Dear Members and Friends,
Yesterday, MDAA hosted and set a precedent in its platform on educational advocacy for missile defense to the American public through their representation in Congress. We attained a unique format of recently retired U.S. missile defense war fighters from the three services involved with missile defense.
MDAA’s format covered the full spectrum of missile defense through our four speakers’ presentations and roundtable of questions and discussion. We chose to present missile defense from an operational perspective. The discussion began with a regional and U.S. homeland BMD force provider perspective. We then moved on to the Joint Staff and strategic planning of missile defense with one of the three architects of the Obama Administration’s 2010 Ballistic Missile Defense Review that now serves as the nation’s policy on Missile Defense, as well as the U.S. Navy’s perspective on the operational use of Aegis BMD. We then went to the operational command of missile defense in the EUCOM Combative Commander’s Area of Responsibility including NATO, battle management, communications and command. This led into the final presentation on missile defense from a tactical perspective from CENTCOM which informed on the Gulf Cooperation Council partnerships, THAAD, Patriot and C-RAM.
MDAA’s distinguished panel of speakers were:
Richard Formica
LTG, U.S. Army (Retired)
Former Commander of the U.S. Army Space and Missile Command. Also served as Commander of US Strategic Command’s Joint Functional Component Command – Integrated Missile Defense.
Archer Macy
RADM, U.S. Navy (Retired)
Former Director of the Joint Integrated Air and Missile Defense Organization on the Joint Chiefs of Staff. Previously Commander of the Naval Surface Warfare Center, and Deputy Commander for Combat Systems Engineering, Naval Sea Systems Command
Craig Franklin
MajGen, U.S. Air Force (Retired)
Former Third Air Force/Seventeenth Expeditionary Air Force Command and Formerly Vice Director of the Joint Staff
Joseph DeAntona
COL, U.S. Army (Retired)
Former Commander of the 11th Air Defense Artillery Brigade. Previously Chief of Staff of the 32nd Army Air and Missile Defense Command; Commander of the 2nd BN, 1st ADA (PATRIOT), 35th ADA Brigade and Personnel Proponent Officer, Office of the Chief of Air Defense Artillery
The key points coming from the discussion were:
1.There is not enough resources to meet the requirements for both regional and homeland defense. Force providers must make difficult trade offs between capability, capacity, testing, and strain on missile defense personnel from extended deployments.
2. GBI must return to an annual testing cadence.
3. A third missile defense site would add much needed time and battle space to counter eastward ballistic missile threats, however, in a constrained budget environment, increased testing and reliability of the Ground Based Midcourse Defense must take precedent.

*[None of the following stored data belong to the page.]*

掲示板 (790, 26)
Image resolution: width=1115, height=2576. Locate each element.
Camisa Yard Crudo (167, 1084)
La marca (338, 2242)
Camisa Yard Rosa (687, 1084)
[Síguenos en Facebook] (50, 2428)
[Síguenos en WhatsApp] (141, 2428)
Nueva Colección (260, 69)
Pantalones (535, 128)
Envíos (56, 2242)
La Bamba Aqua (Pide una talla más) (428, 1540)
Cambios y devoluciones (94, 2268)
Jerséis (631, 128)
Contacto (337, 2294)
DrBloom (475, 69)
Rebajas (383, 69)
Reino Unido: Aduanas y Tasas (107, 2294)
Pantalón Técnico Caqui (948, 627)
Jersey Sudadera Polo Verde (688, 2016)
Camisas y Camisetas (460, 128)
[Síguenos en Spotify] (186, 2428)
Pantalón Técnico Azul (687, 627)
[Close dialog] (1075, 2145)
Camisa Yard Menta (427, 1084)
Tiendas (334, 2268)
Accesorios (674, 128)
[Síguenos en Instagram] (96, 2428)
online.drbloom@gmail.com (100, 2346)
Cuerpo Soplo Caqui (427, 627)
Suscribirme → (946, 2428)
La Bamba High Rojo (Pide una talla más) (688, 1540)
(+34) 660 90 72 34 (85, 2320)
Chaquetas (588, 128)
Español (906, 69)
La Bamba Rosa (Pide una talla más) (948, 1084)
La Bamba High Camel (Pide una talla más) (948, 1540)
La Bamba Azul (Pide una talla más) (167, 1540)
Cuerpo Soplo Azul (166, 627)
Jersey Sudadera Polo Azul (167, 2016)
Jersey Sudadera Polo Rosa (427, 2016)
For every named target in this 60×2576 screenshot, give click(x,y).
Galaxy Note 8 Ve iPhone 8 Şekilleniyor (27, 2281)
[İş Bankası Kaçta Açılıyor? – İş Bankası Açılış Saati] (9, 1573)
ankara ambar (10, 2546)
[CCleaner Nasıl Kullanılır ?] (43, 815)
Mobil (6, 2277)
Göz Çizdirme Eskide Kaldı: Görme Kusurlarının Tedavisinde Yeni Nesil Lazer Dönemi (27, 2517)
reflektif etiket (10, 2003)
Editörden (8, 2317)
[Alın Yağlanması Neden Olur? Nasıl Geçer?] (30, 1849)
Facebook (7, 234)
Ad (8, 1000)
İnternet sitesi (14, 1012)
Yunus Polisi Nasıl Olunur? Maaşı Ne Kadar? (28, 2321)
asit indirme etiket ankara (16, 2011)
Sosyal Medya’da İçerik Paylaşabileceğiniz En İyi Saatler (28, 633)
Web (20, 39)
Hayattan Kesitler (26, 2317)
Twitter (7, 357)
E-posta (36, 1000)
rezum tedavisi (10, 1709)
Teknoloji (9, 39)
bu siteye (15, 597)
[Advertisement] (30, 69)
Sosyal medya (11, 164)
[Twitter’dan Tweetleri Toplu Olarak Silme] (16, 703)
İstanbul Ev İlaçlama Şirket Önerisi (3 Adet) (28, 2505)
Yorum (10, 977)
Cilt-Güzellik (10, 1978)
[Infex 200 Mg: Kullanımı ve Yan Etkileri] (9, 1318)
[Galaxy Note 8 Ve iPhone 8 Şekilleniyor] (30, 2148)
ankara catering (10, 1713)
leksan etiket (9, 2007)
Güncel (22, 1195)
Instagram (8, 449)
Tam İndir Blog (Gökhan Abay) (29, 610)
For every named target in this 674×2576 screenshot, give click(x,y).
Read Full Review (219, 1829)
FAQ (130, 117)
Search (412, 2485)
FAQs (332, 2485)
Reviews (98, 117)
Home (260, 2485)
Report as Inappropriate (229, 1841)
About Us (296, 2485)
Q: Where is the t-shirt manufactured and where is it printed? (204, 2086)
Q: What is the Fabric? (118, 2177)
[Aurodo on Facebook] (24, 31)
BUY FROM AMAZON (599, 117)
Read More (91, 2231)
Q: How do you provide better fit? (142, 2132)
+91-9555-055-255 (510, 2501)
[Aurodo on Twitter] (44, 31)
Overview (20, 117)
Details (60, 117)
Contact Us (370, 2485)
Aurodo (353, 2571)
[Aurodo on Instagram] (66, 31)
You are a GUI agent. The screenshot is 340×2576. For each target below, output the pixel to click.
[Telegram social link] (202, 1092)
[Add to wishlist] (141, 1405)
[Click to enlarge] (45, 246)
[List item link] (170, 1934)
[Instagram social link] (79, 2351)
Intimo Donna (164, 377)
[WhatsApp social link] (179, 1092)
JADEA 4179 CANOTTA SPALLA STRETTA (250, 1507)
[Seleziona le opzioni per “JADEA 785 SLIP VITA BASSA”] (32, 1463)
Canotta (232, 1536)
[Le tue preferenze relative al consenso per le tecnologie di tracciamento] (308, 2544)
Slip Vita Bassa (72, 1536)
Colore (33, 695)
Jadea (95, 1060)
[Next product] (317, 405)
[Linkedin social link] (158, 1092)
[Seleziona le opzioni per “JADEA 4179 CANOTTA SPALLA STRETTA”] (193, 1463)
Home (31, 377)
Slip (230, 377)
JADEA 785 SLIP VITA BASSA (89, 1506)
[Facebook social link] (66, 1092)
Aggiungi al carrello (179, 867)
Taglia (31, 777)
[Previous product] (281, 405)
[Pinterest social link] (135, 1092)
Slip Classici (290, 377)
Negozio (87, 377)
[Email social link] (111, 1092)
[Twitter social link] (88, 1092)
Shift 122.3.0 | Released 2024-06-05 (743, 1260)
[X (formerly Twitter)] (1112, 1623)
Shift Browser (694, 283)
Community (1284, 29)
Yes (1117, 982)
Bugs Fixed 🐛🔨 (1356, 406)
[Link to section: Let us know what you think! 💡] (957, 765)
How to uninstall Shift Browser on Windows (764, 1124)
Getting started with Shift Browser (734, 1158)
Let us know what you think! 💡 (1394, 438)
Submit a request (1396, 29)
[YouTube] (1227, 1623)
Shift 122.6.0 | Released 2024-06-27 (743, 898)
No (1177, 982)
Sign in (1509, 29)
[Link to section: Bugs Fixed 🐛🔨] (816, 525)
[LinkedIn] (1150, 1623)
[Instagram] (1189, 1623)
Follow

4. The purpose of regional missile defense is to blunt effects of an initial ballistic missile attack, and allows time for offensive forces remove the threat.
5. The key strength of Aegis sea-based missile defenses is the ability to unilaterally locate and relocate missile defense assets to regions as needed.
6. With current numbers, BMD ships cannot be everywhere we need them all the time. Crews cannot be deployed indefinitely, and cruise times to reach destinations can be long and expensive. The U.S. needs to convert as many ships as possible to be BMD capable, to ensure the fleet is capable of undertaking multi-mission operations across the globe.
7. Advances in integrated BMD command and control systems will allow for more efficient deployments of Patriot missile systems throughout the world.
8. Working with partners for increased capacity and burden sharing is vital, as it is fiscally impossible for the United States to do everything on its own. However, burden sharing should be done in a way that ensures hardware compatibility between the United States and partner countries.
9. Deployments of U.S. missile defense assets to partner countries often results in those countries acquiring BMD capabilities of their own. The United Arab Emirates’ acquisition of Patriot and Thaad systems is a key example of this trend.
10. Advances in boost-phase missile defense technologies such the Airborne Laser is limited by both physics, and the ability for missile defense systems to get close enough to missile launches to destroy them without being destroyed themselves by enemy defenses. Another key challenge for boost-phase BMD is getting defense assets to the launch area in time, as engagement times during boost-phase is short.